= Byron Newman =

British photographer

Byron Newman (born in London, England, United Kingdom) is a British photographer.

He has been a photographer for over 25 years. Most of the years in partnership with French actress Brigitte Ariel, his producer, stylist, muse and also his wife.

Newman started out studying graphic design and photography at the London College of Printing. Afterwards, he interviewed and photographed musicians for Cream magazine in the 1960s and 1970s. He started his own fashion magazine Deluxe in 1977. From that experience he was offered a job in Paris as the art director with Mode International. Once there he also started working for LUI magazine where he was a staff photographer. Whilst there he met Brigitte Ariel.

==Playboy==

In 1982, whilst Newman and Ariel were in Hollywood on promoting her latest film, Hugh Hefner got in touch and met them at the Playboy Mansion. Byron has photographed for Playboy magazine, assisted by Brigitte, in the United States since 1984. His photographs appear in Playboy magazine and also are for the Playboy Special Editions. He has also photographed for Playboy's other foreign editions including Germany, France, Italy, Spain, Russia, Mexico, South Africa, Croatia etc.

During the time Byron has worked for them, he has photographed some of Britain's top glamour models including Samantha Fox, Katie Price a.k.a. Jordan, Jessica-Jane Clement, Marina Baker (whom he had discovered and photographed for her Miss March 1987 pictorial), and 2006 Playboy Special Edition model of the year Louise Glover.

His pictorial in Playboy USA (Sept 07) entitled "Rubber Rules" explores the sensuality of latex clothing.

==Books==

During the 1980s, he produced four books of erotic photographs:

- "English Rose" (USA)
- "Methode Anglaise" (France)
- "The Ultimate Angels" - a photographic exploration of the transsexual community in Paris.
- "Art Nude Collection" (Dia Press Japan)

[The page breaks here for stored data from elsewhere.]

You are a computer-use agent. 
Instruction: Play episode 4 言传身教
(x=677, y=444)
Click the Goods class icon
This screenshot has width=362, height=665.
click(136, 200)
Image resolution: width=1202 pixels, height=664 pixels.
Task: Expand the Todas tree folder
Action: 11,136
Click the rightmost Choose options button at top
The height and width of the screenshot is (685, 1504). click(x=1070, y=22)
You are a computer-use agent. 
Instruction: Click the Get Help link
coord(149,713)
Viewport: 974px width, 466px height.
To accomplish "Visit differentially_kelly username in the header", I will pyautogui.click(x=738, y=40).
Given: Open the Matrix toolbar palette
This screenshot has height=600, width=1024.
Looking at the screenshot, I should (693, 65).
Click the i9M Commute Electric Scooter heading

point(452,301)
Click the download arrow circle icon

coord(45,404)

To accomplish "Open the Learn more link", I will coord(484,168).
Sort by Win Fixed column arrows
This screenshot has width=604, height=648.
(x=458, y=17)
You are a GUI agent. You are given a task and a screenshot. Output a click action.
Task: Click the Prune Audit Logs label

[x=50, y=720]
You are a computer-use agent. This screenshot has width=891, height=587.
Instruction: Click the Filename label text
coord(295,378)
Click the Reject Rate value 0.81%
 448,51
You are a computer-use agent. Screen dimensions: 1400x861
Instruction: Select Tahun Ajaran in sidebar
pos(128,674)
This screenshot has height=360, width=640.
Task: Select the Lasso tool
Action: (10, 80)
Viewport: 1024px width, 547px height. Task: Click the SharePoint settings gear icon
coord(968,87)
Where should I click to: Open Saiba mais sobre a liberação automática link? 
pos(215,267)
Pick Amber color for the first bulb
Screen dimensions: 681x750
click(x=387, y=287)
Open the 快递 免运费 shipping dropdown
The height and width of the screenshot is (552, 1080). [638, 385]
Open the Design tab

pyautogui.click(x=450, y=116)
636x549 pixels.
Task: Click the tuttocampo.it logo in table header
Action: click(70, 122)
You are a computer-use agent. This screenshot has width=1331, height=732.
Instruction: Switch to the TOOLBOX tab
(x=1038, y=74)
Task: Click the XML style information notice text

In 2014, his first novel Landscape of a Woman was published as an ebook. In 2017, his second novel 'First, Last, Everything' was published as an ebook. An exhibition at the Herrick Gallery on Piccadilly, London called Ultimate Angels featuring photos of transgender sex workers in Paris as featured in Newman's book, was held in July 2017.

==Other skills==
Newman also plays guitar, harmonica and sings in a rock band, Senior Service.